In 1547 an act of parliament abolished chantries, and this severely reduced the cathedral’s income. Chantry altars and chapels were designed for the saying of masses for the souls of the dead, to speed their journey through Purgatory to Heaven. Pious people left money to pay for the masses. When chantries were abolished, all such income was confiscated by the crown. The consequent drop in income forced the Chapter to sell off the furnishings of the chapels, medieval memorial brasses and lead from the roof to make up the loss. Three chantry chapels, those of Bubwith and Sugar in the nave, and Bekyngton’s in the south quire aisle became redundant, though the structures remained, but the mortuary chapel of Bishop Stillington off the East Cloister was demolished stone by stone.

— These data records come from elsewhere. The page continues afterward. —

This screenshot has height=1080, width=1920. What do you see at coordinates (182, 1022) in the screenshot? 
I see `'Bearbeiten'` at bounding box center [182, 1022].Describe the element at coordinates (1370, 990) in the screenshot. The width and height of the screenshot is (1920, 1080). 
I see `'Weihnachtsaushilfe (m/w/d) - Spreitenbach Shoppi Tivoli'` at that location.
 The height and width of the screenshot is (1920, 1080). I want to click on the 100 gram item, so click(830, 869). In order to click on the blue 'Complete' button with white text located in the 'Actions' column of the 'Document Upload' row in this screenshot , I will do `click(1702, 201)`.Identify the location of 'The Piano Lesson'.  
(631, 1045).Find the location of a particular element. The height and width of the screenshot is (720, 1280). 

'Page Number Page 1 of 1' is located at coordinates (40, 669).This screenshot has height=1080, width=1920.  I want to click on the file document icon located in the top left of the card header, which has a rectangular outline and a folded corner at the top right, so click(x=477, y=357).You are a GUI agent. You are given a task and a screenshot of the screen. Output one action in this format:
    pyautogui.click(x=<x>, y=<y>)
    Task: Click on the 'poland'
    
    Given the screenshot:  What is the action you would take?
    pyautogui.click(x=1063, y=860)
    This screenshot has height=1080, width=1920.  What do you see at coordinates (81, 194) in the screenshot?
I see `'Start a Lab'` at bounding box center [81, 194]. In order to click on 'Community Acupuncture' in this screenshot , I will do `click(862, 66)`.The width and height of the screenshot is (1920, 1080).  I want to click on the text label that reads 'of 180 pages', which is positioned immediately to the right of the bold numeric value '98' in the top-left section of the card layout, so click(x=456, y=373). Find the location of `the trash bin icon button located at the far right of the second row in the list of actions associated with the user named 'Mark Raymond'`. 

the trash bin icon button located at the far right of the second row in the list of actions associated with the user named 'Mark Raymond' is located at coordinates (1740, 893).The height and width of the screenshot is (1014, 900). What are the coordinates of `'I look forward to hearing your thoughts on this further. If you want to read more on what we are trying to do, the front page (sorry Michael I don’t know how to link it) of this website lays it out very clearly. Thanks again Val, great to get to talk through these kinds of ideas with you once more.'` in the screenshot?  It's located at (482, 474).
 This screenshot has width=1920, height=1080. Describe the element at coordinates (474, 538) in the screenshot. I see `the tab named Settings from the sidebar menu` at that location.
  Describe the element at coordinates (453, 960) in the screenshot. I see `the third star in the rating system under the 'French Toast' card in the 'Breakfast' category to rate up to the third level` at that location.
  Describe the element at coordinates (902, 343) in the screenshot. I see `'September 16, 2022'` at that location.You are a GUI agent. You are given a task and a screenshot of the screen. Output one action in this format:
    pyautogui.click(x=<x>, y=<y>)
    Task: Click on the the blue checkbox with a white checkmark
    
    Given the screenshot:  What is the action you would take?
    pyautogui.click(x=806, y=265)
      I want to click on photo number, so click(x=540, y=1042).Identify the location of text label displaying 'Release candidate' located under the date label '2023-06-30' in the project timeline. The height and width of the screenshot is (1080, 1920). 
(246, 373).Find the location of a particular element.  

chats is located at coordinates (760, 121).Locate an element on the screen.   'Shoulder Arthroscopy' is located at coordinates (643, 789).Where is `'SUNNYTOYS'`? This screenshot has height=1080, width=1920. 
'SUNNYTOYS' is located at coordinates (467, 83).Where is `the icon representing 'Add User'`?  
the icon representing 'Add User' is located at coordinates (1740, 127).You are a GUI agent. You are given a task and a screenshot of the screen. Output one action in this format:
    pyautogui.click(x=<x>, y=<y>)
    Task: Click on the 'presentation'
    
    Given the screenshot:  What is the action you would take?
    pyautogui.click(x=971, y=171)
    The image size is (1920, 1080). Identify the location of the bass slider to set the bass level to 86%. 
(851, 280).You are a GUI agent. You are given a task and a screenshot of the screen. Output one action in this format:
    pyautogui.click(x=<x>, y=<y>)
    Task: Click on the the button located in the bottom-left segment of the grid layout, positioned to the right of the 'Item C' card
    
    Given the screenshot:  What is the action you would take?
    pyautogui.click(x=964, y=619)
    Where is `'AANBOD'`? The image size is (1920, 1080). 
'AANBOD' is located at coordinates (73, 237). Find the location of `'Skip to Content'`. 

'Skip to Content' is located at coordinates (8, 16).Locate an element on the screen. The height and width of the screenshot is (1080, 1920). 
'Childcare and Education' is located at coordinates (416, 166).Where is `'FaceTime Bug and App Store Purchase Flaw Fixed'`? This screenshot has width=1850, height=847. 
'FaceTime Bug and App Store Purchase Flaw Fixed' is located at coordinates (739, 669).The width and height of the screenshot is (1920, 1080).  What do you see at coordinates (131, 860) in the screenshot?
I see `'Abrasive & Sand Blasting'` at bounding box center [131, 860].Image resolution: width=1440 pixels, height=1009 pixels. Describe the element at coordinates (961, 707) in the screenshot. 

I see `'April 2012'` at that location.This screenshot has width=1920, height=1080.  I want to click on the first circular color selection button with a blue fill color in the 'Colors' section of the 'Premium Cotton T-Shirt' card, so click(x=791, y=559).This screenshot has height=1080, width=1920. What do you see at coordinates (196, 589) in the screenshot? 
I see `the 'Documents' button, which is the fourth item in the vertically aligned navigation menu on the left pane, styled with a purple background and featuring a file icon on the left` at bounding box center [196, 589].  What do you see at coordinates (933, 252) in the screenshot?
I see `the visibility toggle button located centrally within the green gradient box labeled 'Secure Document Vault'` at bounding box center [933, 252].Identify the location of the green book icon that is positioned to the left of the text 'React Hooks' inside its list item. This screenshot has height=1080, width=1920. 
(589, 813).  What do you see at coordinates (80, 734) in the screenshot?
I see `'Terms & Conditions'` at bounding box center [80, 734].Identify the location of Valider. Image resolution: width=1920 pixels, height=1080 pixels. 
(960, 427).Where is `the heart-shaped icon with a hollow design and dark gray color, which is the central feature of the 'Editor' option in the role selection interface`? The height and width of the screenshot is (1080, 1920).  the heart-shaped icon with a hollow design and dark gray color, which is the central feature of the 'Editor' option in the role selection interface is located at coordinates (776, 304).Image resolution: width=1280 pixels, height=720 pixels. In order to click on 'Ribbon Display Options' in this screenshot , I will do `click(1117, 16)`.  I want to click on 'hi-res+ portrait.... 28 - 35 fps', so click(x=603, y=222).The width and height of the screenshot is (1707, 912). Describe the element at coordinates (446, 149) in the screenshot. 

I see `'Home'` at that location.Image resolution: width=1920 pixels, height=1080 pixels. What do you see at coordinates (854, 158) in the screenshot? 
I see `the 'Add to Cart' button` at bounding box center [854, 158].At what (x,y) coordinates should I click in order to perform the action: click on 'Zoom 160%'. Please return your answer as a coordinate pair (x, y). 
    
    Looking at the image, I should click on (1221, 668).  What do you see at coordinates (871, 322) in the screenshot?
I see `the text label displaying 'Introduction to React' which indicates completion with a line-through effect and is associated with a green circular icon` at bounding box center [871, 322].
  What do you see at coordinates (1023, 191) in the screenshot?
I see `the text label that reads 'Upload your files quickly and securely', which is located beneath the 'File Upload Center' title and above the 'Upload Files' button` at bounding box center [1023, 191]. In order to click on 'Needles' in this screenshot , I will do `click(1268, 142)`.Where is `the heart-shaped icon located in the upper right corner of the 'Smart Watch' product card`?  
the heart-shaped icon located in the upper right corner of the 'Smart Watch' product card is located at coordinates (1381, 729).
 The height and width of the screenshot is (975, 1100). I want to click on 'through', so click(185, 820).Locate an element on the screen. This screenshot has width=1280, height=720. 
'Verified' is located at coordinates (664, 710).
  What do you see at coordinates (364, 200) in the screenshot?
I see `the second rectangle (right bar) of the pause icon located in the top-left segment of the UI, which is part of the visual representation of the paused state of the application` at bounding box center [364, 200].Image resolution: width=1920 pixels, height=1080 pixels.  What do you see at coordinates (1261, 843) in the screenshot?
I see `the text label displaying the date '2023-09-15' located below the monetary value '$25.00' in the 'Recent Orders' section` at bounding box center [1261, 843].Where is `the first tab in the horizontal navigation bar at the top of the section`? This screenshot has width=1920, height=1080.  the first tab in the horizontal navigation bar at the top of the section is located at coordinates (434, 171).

Other changes in the outward appearance of the Cathedral included the whitewashing over of all the paintings of biblical scenes and saints which covered the internal walls, and the erection of a pulpit in the nave. The preaching of sermons was a Protestant custom and nothing symbolises the Reformation changes more in Wells than Bishop Knight’s pulpit, built out from the redundant Sugar chantry. The reversion to Catholic rites during the reign of Queen Mary involved the Chapter in more expense for the purchase of new vestments and psalters. Restoration of religious harmony in the country came under Queen Elizabeth, who granted both the Dean and Chapter and the College of Vicars Choral new charters for their government in 1591 and a period of relative stability followed.